Penonaktifan kepesertaan tersebut sebelumnya menimbulkan keresahan karena dilakukan tanpa pemberitahuan. Akibatnya, sejumlah pasien yang rutin menjalani terapi cuci darah kehilangan akses pengobatan secara mendadak dan ditolak oleh rumah sakit.
Wakil Menteri Sosial, Agus Jabo, menegaskan bahwa pihaknya telah berkoordinasi dengan Kementerian Kesehatan dan BPJS Kesehatan untuk segera melakukan reaktivasi. “Ini saya sampaikan khusus untuk pasien cuci darah. Kita akan segera melakukan reaktivasi kembali. Kita sedang berkoordinasi dengan Kemenkes dan BPJS,” ujar Agus saat ditemui di Bandung Barat, Jumat (5/2/2026).
Agus menambahkan, mulai hari ini rumah sakit di seluruh Indonesia tidak diperkenankan menolak pasien cuci darah yang membutuhkan layanan kesehatan. “Saya minta pihak rumah sakit tidak boleh menolak pasien cuci darah, karena yang kemarin diblokir itu akan segera direaktivasi kembali,” tegasnya.
Fenomena pasien yang kesulitan akses layanan juga terlihat di RSUD Sayang Cianjur. Sejumlah pasien cuci darah di rumah sakit tersebut berbondong-bondong mendatangi Dinas Kesehatan Kabupaten Cianjur untuk mengurus aktivasi kembali kepesertaan BPJS PBI mereka. Antrean panjang terjadi karena banyak pasien khawatir kehilangan jadwal rutin terapi cuci darah yang sangat vital bagi kelangsungan hidup mereka.
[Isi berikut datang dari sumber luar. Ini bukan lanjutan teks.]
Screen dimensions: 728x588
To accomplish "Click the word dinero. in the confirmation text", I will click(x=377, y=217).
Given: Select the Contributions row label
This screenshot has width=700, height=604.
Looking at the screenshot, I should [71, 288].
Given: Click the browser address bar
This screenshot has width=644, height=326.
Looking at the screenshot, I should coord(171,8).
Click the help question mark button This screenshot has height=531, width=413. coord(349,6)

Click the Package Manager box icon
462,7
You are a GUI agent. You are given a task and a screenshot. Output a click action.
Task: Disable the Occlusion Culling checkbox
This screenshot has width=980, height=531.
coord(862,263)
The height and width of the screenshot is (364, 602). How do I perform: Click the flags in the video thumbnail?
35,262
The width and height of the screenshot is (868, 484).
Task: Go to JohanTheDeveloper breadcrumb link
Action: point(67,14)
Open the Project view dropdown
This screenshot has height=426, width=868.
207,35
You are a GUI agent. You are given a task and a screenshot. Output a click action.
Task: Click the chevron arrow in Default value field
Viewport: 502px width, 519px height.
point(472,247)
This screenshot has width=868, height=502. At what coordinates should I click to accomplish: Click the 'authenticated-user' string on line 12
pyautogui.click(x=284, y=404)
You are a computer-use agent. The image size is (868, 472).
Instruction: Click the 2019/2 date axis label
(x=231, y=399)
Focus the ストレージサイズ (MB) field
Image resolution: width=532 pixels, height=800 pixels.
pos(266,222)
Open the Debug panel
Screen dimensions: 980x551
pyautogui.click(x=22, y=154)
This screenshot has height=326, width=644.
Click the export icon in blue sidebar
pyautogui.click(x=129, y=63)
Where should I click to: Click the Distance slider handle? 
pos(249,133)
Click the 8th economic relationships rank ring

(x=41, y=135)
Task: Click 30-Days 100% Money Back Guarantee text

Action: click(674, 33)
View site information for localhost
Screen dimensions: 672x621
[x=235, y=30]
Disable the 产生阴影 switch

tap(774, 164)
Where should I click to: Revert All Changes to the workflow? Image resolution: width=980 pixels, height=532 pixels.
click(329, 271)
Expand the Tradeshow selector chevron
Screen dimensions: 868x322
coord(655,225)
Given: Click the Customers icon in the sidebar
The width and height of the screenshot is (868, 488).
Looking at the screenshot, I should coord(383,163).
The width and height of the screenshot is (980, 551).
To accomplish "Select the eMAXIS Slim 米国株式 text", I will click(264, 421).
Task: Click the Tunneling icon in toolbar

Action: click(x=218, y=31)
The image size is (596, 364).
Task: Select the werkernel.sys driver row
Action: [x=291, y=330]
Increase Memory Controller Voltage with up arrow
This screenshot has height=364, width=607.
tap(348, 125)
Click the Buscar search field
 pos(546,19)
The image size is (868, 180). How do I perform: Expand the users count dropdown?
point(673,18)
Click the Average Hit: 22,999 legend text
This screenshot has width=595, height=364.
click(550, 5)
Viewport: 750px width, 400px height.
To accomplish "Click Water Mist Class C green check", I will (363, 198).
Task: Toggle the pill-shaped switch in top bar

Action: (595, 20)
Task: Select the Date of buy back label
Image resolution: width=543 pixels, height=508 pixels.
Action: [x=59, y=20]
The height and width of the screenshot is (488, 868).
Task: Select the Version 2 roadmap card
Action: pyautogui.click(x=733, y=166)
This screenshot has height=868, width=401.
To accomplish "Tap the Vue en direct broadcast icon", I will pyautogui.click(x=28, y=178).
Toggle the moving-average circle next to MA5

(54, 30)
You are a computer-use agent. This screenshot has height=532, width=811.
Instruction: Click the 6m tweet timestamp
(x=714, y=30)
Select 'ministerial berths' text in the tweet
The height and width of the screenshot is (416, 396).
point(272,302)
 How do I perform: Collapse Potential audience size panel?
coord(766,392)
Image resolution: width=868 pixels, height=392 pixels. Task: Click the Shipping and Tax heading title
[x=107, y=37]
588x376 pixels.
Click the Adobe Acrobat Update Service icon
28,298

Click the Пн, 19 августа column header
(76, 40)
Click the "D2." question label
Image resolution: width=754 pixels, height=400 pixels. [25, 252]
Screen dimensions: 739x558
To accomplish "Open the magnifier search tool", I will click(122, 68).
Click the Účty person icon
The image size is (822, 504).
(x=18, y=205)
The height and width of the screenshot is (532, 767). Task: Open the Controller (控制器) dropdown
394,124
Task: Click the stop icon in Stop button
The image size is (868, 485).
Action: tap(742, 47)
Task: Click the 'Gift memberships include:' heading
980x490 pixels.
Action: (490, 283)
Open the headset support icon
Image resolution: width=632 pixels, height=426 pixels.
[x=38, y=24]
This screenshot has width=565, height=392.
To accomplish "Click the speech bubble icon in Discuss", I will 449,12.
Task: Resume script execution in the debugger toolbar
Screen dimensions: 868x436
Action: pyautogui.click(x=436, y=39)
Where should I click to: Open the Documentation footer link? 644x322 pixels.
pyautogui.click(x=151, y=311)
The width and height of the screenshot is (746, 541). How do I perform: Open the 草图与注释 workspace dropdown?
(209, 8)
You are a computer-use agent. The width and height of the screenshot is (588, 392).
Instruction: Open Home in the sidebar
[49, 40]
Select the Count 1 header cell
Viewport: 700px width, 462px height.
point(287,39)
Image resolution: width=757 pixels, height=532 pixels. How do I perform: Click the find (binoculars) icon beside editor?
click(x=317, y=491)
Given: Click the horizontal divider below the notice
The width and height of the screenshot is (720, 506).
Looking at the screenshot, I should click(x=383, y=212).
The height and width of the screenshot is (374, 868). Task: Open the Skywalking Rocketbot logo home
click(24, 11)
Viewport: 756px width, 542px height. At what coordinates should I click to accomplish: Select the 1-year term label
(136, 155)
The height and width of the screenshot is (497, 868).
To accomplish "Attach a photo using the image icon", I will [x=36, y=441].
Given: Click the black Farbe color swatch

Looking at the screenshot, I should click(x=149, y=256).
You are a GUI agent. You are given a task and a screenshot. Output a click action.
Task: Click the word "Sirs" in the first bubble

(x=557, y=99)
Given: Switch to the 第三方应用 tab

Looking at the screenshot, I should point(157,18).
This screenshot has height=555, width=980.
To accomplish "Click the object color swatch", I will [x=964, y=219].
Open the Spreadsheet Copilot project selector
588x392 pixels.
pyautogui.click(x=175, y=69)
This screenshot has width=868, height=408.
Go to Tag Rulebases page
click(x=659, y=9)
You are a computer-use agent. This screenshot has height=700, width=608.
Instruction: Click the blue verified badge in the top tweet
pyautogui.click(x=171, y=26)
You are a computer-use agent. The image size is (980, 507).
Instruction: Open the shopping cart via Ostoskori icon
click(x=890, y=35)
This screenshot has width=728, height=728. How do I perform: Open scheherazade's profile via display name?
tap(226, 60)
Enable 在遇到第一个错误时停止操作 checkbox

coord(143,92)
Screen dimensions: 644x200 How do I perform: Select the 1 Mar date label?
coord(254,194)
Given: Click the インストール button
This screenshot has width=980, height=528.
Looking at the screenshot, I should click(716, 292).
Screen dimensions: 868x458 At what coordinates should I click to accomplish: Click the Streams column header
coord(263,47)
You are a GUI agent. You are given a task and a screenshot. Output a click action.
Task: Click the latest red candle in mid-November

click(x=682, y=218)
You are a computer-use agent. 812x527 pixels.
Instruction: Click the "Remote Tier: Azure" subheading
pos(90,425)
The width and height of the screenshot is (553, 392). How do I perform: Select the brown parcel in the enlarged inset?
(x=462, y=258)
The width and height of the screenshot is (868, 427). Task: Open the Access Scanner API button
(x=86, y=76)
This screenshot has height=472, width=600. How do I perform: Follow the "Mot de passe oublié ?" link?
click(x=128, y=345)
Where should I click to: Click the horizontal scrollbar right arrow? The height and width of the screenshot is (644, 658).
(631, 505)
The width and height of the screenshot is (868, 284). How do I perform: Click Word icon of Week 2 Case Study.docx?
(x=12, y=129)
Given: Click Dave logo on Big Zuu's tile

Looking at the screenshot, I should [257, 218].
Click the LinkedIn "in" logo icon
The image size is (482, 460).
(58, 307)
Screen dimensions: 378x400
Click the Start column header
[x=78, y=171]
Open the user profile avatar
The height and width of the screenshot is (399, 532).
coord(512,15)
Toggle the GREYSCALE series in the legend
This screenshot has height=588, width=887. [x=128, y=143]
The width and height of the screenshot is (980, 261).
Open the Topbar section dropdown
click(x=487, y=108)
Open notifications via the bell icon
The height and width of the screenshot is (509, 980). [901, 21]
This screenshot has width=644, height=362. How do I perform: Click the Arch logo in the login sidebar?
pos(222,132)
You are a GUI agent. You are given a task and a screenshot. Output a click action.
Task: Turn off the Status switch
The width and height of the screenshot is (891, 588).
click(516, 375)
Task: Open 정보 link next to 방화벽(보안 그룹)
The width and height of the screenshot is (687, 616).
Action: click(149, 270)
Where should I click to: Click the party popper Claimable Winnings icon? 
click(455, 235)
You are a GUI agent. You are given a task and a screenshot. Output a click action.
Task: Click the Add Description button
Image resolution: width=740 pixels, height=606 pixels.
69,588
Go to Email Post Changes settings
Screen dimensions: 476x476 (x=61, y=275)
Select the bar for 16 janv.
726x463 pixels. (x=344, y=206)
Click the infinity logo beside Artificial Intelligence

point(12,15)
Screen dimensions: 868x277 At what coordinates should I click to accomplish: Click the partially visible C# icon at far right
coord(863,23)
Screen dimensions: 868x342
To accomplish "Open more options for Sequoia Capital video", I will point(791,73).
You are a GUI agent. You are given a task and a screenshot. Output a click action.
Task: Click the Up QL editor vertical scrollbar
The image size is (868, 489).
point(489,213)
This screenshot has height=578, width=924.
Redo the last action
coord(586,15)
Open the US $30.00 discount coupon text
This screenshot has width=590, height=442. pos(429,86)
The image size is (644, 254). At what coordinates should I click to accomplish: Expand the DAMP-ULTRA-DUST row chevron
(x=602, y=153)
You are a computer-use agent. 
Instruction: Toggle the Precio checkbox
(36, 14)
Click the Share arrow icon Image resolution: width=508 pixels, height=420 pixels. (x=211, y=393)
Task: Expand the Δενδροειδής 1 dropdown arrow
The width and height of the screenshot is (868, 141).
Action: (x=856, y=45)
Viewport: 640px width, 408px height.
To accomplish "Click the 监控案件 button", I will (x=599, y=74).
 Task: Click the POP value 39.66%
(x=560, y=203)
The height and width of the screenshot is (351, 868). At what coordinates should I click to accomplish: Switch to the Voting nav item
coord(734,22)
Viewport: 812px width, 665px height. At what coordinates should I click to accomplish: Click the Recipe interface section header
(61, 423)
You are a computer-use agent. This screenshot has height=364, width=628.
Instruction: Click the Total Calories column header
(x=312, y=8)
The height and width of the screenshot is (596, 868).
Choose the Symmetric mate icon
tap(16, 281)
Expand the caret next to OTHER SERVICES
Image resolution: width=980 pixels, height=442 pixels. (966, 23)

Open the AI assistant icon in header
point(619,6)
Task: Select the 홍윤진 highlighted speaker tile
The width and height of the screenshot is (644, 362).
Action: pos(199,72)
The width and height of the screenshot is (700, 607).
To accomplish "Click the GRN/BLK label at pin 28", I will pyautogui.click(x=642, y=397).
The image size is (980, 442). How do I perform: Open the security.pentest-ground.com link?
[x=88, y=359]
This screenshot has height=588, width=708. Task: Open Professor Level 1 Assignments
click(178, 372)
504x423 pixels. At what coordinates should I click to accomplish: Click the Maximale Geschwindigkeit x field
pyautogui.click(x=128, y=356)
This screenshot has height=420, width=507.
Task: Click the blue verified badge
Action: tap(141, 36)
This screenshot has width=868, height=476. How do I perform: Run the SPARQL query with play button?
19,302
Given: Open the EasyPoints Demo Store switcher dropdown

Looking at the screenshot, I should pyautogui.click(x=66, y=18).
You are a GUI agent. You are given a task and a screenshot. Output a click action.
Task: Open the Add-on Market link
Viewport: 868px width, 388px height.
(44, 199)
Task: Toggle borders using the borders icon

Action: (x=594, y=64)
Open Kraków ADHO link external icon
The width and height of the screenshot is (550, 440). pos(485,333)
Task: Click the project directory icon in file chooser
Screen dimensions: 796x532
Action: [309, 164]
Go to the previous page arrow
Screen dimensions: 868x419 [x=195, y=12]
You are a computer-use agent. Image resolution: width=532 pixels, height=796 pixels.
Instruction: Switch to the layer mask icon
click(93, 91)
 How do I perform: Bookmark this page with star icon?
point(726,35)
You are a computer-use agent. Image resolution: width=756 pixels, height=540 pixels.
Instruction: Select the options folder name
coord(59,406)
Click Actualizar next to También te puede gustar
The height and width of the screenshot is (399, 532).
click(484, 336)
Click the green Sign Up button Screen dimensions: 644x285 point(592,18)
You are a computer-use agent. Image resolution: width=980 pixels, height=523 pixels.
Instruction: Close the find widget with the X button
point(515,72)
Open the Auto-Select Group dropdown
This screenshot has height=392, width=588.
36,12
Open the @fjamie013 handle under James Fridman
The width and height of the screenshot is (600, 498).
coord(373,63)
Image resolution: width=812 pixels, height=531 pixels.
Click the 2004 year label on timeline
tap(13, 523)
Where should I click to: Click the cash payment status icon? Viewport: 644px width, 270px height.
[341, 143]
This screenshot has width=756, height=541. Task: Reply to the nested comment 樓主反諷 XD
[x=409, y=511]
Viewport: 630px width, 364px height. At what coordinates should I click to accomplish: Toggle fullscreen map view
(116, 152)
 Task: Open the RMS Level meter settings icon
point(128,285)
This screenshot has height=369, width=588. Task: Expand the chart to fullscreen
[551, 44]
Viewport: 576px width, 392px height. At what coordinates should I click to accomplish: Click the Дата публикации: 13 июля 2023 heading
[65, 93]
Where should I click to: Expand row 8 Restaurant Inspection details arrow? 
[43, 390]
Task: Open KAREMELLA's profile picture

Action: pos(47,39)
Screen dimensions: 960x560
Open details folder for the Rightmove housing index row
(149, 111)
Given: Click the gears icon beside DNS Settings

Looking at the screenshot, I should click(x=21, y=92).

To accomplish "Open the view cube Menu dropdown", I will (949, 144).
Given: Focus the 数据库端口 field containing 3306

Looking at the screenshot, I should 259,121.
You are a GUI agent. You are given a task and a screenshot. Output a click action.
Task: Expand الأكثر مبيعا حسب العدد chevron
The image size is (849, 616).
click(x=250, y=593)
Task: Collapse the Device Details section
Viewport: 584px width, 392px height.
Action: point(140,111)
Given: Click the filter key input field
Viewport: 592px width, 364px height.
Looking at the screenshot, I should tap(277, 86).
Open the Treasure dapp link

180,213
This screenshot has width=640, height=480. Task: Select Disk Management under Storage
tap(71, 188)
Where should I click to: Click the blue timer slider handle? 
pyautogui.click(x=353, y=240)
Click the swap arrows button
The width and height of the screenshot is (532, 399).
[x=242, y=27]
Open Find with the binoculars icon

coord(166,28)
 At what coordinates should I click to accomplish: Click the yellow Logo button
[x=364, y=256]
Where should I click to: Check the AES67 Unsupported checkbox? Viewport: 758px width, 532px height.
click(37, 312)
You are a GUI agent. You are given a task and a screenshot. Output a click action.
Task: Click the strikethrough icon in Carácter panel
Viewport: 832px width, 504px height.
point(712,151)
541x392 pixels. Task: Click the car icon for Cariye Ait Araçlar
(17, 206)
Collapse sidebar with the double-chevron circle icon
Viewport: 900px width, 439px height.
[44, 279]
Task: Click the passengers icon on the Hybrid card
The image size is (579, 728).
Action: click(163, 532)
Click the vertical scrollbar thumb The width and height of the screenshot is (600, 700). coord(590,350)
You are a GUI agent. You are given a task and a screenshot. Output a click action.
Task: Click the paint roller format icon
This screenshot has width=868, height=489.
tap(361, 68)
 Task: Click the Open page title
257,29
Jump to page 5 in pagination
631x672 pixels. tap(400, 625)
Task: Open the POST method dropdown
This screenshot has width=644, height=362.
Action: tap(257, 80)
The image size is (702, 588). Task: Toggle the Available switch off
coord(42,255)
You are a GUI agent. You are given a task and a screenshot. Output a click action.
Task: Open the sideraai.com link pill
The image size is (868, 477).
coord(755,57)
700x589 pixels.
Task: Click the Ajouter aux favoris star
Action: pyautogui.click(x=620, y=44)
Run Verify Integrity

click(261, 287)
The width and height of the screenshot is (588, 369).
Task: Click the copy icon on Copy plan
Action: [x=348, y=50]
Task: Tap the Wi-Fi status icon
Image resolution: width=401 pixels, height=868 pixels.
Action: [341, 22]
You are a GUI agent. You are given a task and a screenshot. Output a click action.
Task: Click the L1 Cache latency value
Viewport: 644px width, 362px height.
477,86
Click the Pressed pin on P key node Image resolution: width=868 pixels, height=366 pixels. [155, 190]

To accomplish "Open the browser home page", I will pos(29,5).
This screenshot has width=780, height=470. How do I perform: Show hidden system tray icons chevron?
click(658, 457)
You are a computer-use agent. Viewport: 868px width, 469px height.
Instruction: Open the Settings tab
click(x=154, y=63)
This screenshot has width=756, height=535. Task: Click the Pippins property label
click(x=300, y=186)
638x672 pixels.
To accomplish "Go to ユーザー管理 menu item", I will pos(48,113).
Agus menjelaskan bahwa pasien cuci darah yang datang ke rumah sakit cukup diberi tanda khusus agar proses pengaktifan kembali bisa dilakukan secepatnya. “Jadi kalau mereka sudah masuk, segera akan kita reaktivasi. Kita sudah minta kepada BPJS khusus pasien-pasien cuci darah untuk diberi tanda supaya secepatnya secara nasional bisa kita reaktivasi semua,” tandasnya.
Langkah pemerintah ini diharapkan dapat mengembalikan hak pasien cuci darah atas layanan kesehatan yang sempat terganggu, sekaligus memastikan keberlangsungan program JKN bagi masyarakat miskin dan rentan.